REPUBLIKA.CO.ID, JAKARTA -- PT Jamsostek (Persero) akan bertransformasi menjadi Badan Penyelenggara Jaminan Sosial (BPJS) Ketenagakerjaan per 1 Januari 2014. Jamsostek mengharapkan, transformasi tidak hanya memberikan jaminan ketenagakerjaan, tetapi juga lapangan kerja bagi masyarakat melalui investasi yang dilakukan.

 

Penyertaan langsung seperti penyertaan modal dinilai tidak hanya memberikan manfaat kepada Jamsostek, tetapi juga perekonomian Indonesia secara umum. Direktur Investasi Jamsostek Jeffry Haryadi mengatakan, penyertaan langsung akan memberikan dana segar bagi industri sektor riil. Dengan berkembangnya industri tersebut, penyerapan tenaga kerja akan semakin tinggi.

 

Seperti diketahui, Badan Pusat Statistik (BPS) baru saja merilis angka pengangguran, yaitu mencapai 7,39 juta penduduk dari total 118,19 juta angkatan kerja. Melalui investasi yang dilakukan Jamsostek, diharapkan dapat mendukung sektor riil dan mengurangi pengangguran sekaligus meningkatkan daya beli masyarakat.
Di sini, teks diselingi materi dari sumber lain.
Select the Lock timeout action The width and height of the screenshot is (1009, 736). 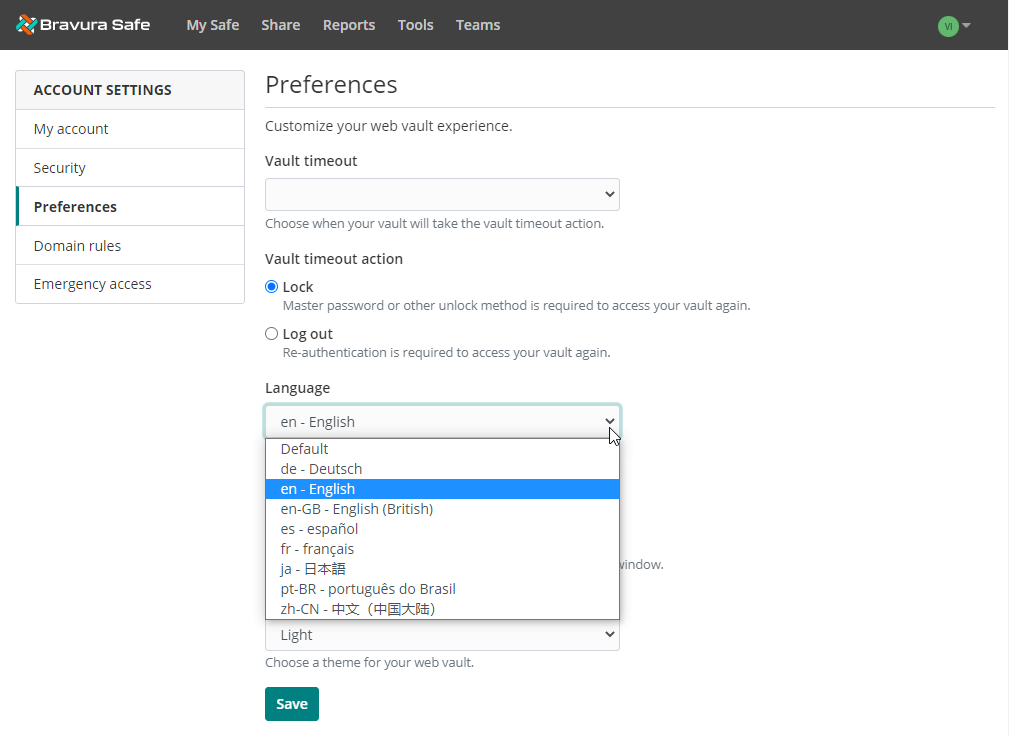(272, 287)
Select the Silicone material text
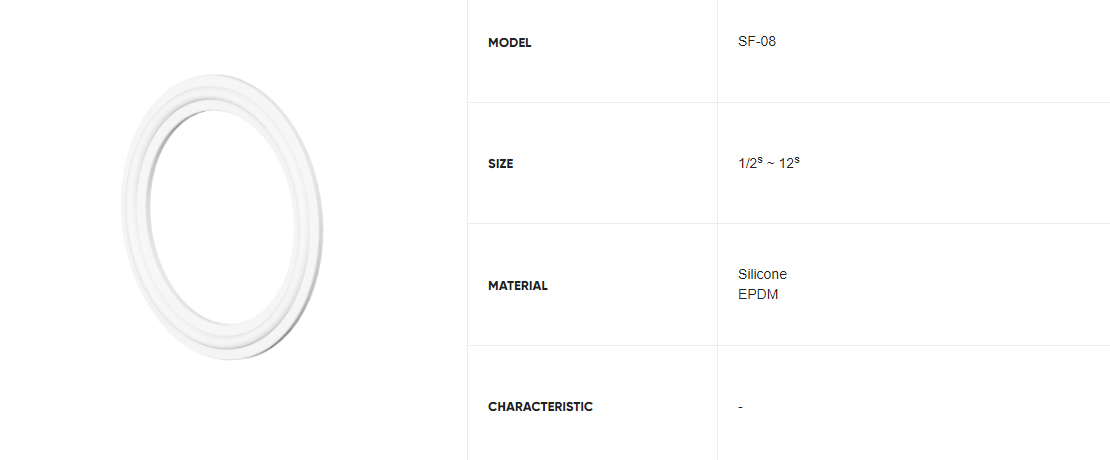 [762, 274]
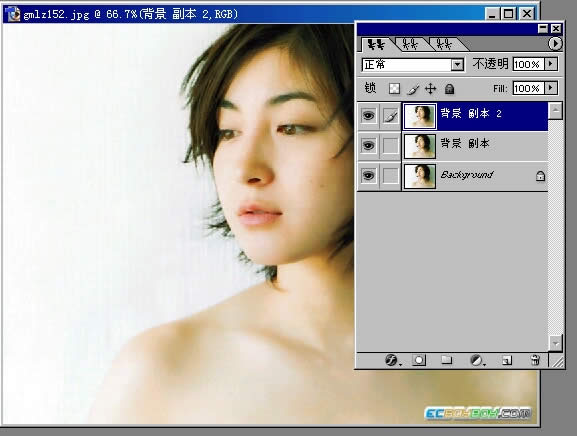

Selain itu, tenaga kerja baru juga akan membayar iuran jaminan tenaga kerja kepada BPJS. "Sehingga semuanya bergerak stimultan," ujar Jeffry, belum lama ini.

 

Ia mengharapkan porsi investasi BPJS Ketenagakerjaan akan sesuai dengan Peraturan Presiden (Perpres) No 24 Tahun 2011. Aturan ini merupakan acuan yang selama ini dipakai Jamsostek dalam berinvestasi. Sehingga, investasi nanti tidak hanya di instrumen pasar uang seperti deposito.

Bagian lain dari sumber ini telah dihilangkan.